• FRAGMENTO DE TEXTO:
▬▬▬▬▬▬
Vergonzoso, repito, no solo por la carrera de tantos para llegar al pelotón puntero dando explicaciones no pedidas, sino porque una vez más ha quedado en evidencia –en preocupante evidencia– que cuando hablamos del pabellón nacional nos referimos a la bandera del fundamentalismo, antes que a la del amarillo azul y rojo que ondea en las grandes ocasiones. A estas alturas, quienes estamos por fuera del cotarro político, de los círculos concéntricos de la intelligentsia criolla, de las hordas en que se han convertido los foros de los lectores, no sabemos cuál fundamentalismo es peor, si el de los mezquinos que han mandado a GGM al infierno o el de los savonarolas que, con igual violencia verbal, están ambientando linchamientos. Tal vez los dos, teniendo en cuenta que con ninguno se puede discutir civilizadamente. Con los derechistas a ultranza porque no ven más allá de su odio por todo lo que huela a izquierda y, en consecuencia, no soportan que el perfume de García Márquez se sienta en el mundo entero, gracias a la maravillosa realidad de su legado. Con los gabólatras –algunos izquierdistas a ultranza, otros solo energúmenos por definición u oportunistas, incluso– porque no admiten que la pleitesía al ídolo que levantaron no sea total e incondicional. (El disenso sereno y argumentado también es aquí una especie en vías de extinción. Medio ambiente asfixiante, para los chigüiros y para la razón).

“Tiene adentro un diablo”, diría Sierva María refiriéndose a lo que el exorcista le habría dicho sobre Colombia en Calle Fuego 144, título que podría haber sido, si el único narrador autorizado de los episodios que precedieron y siguieron a su propia muerte no hubiese partido antes de digitarlos.
▬▬▬▬▬▬
• DATOS MOSTRADOS:
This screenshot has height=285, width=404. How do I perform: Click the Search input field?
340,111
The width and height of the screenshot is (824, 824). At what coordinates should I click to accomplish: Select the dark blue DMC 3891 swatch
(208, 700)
▬▬▬▬▬▬
• CONSIGNA 1: Según el fragmento sobre García Márquez, ¿qué tipos de personas forman parte de los gabólatras?
• CONSIGNA 2: Prosigue el fragmento sobre García Márquez a partir de su última oración.

• RESULTADO ESPERADO 1:
- izquierdistas a ultranza
- energúmenos por definición
- oportunistas

• RESULTADO ESPERADO 2:
Nunca lo conocí –ni le he llamado Gabo–, se me atravesó el destino. (El día en que, envuelto ya en la gloria del Nobel, visitó la Redacción de principiantes de mi periódico, justo ese día, y a esa hora, yo estaba de parto). Pero, por fortuna, muchos de sus textos, al igual que el destino ese día, se me habían atravesado de tiempo atrás. Desde muy niña cuando veía a mi papá pegado de Cien años de soledad y otros títulos de “ese periodista costeño que escribe tan bueno”. Empecé por Cien años… y fue como si los ríos y quebradas de mis cuentos infantiles hubieran encontrado, de una vez y para siempre, su desembocadura en la imaginación desbordante de Gabriel García Márquez. Aluciné. Esa primera vez fue para mí tan reveladora como debió ser para Aladino el descubrir que la lámpara era maravillosa. A la medida de mis limitadas capacidades de entonces, encontré el genio de GGM. (La Marquesita de La Sierpe me acompañó durante varias jornadas). De la manera loca, desordenada y solitaria como siempre me dejaron leer en mi casa. Y nunca he parado de encontrarlo, a pesar de que la historia mía con el escritor que me abrió las puertas del mundo, ha pasado por todos los estadios que llevan de la agonía al éxtasis. (Su fascinación por el poder me molestaba, pero su generosidad literaria con el universo, conmigo en particular, me seducía. Siempre le agradeceré, además, el orgullo que nos hizo sentir con su Premio, que para construir alcantarillados no lo necesitábamos. Y siempre regresaré a sus páginas con entusiasmo renovado porque a García Márquez no se le termina de leer jamás).

COPETE DE CREMA: Sin aspavientos y sin falsas modestias, de y sobre García Márquez lo he leído casi todo. De Doce cuentos peregrinos, varios no me gustaron; en Memorias de mis putas tristes percibí síntomas decadentes que me entristecieron; El amor en los tiempos del cólera es el homenaje más grande al amor que haya leído nunca; La Hojarasca, a pesar de lo deshilvanada que la considera la crítica, para mí es un fascinante big bang; El coronel no tiene quien le escriba, perfecta; El general en su laberinto, con todo y las “ventosidades fétidas y pedregosas” de Bolívar, ni quita ni pone a su creación literaria; El otoño del patriarca, me gustó a secas; La mala hora, La increíble y triste historia…, Crónica de una muerte anunciada, pequeñas obras maestras; Relato de un náufrago me empujó hacia el periodismo. Y así podría seguir, si una tristeza tan larga e intensa encontrara acomodo en este espacio.